Personal information
- Full name: Ramakrishna Shekhar Ghosh
- Born: 28 August 1997 (age 28) Nashik, Maharashtra, India
- Nickname: Rambo
- Batting: Right-handed
- Bowling: Right-arm medium-fast
- Role: Bowling all-rounder

Domestic team information
- 2022/23–present: Maharashtra

Career statistics
| Competition | FC | LA | T20 |
| Matches | 6 | 4 | 6 |
| Runs scored | 313 | 21 | 30 |
| Batting average | 39.12 | 10.50 | 7.50 |
| 100s/50s | 0/2 | 0/0 | 0/0 |
| Top score | 99 | 20 | 13 |
| Balls bowled | 738 | 168 | 96 |
| Wickets | 11 | 4 | 1 |
| Bowling average | 41.45 | 47.50 | 174.00 |
| 5 wickets in innings | 0 | 0 | 0 |
| 10 wickets in match | 0 | 0 | 0 |
| Best bowling | 3/50 | 2/44 | 1/58 |
| Catches/stumpings | 3/– | 2/– | 2/– |
- Source: CricketArchive, 6 August 2025

= Ramakrishna Ghosh =

Indian cricketer

Ramakrishna Shekhar Ghosh (born 28 August 1997) is an Indian cricketer from Nashik, Maharashtra. A right-arm medium-fast bowler and right-handed batsman, he plays as a bowling all-rounder for Maharashtra in domestic cricket and was signed by Chennai Super Kings for the 2025 Indian Premier League (IPL) season.
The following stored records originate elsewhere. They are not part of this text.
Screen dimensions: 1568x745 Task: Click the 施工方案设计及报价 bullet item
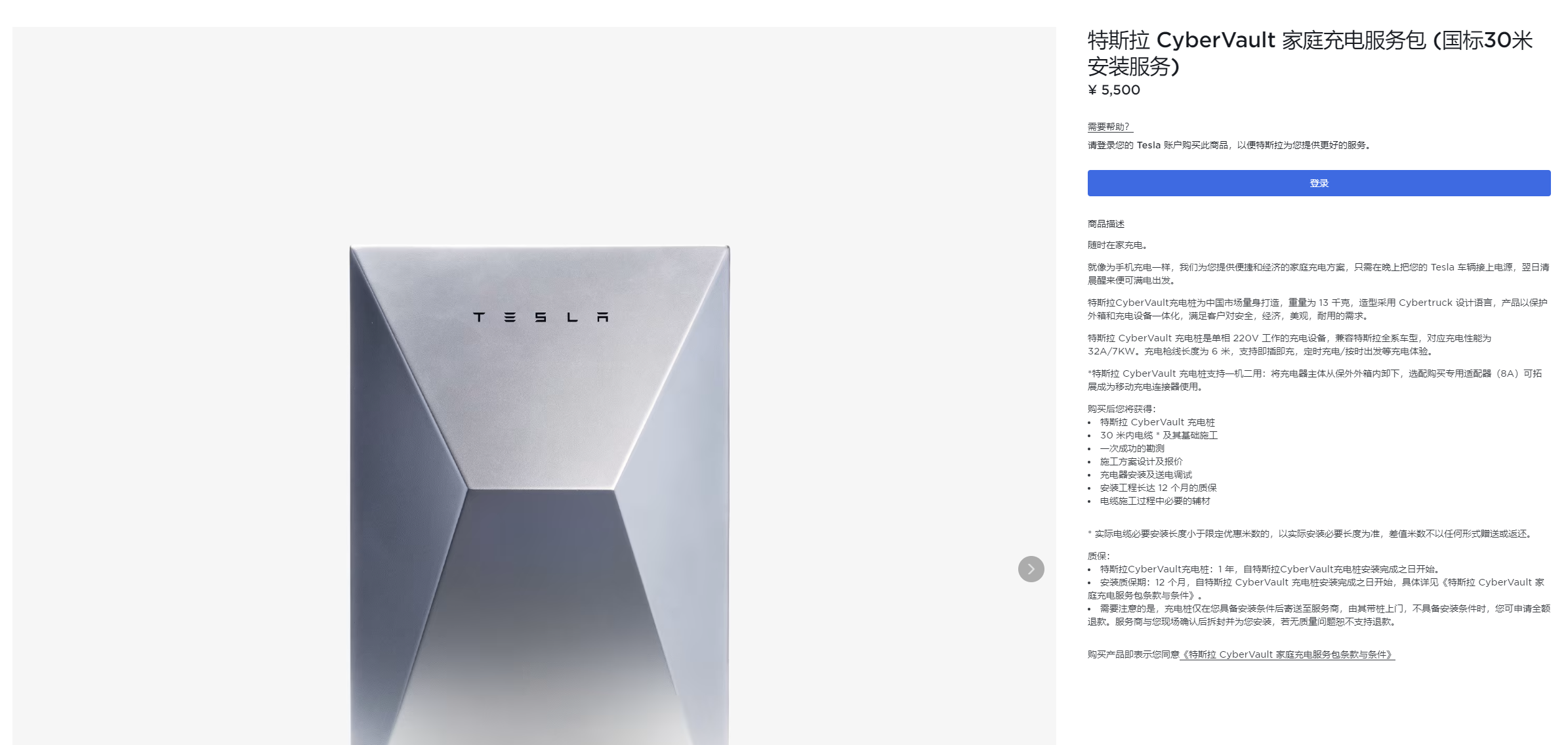1142,461
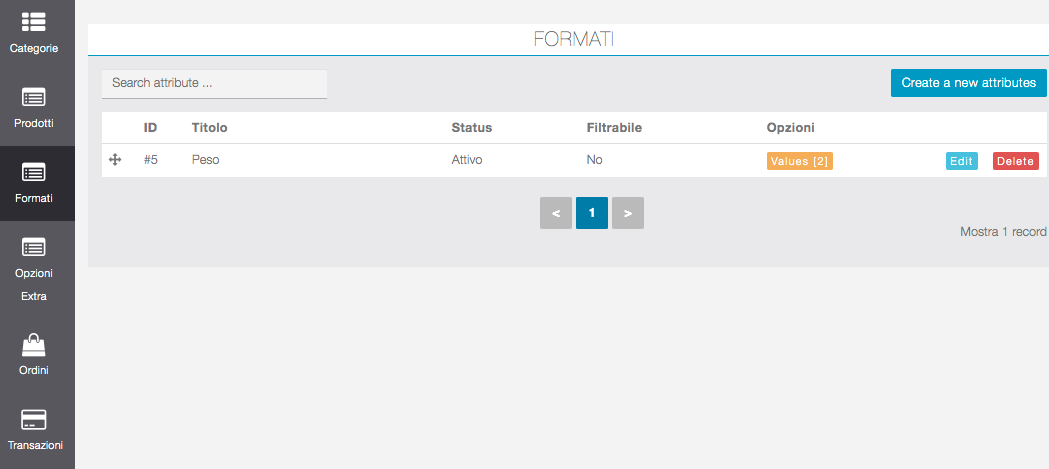Select page 1 in pagination
The image size is (1049, 469).
pyautogui.click(x=592, y=213)
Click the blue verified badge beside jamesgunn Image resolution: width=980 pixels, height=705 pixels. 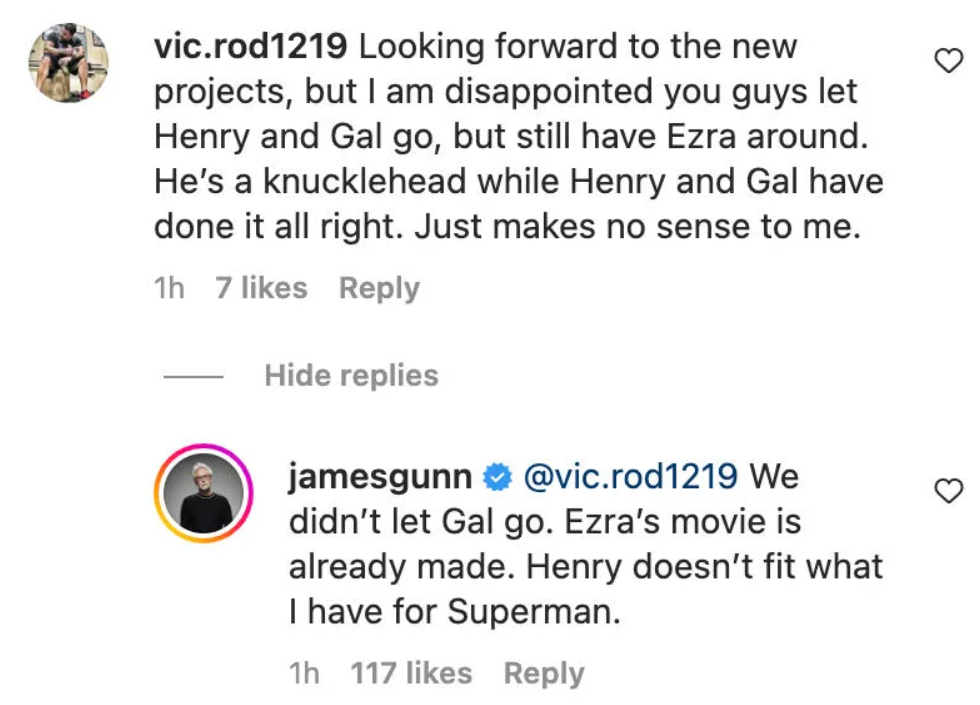pyautogui.click(x=496, y=477)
Ghosh made his T20 debut for Maharashtra in the 2022-23 Syed Mushtaq Ali Trophy, notably dismissing Mayank Agarwal. In the 2024/25 Ranji Trophy he took 11 wickets in six matches at an average of 41.45, with a best of 3/50 against Odisha, and scored 313 runs, including two fifties, at an average of 39.12. In the 2024 Maharashtra Premier League, he excelled for Puneri Bappa, taking 20 wickets in 15 matches at an average of 17.20, with best figures of 4/30, and scoring 118 runs.

In the IPL, Ghosh was acquired by Chennai Super Kings for INR 30 lakhs in the 2025 auction.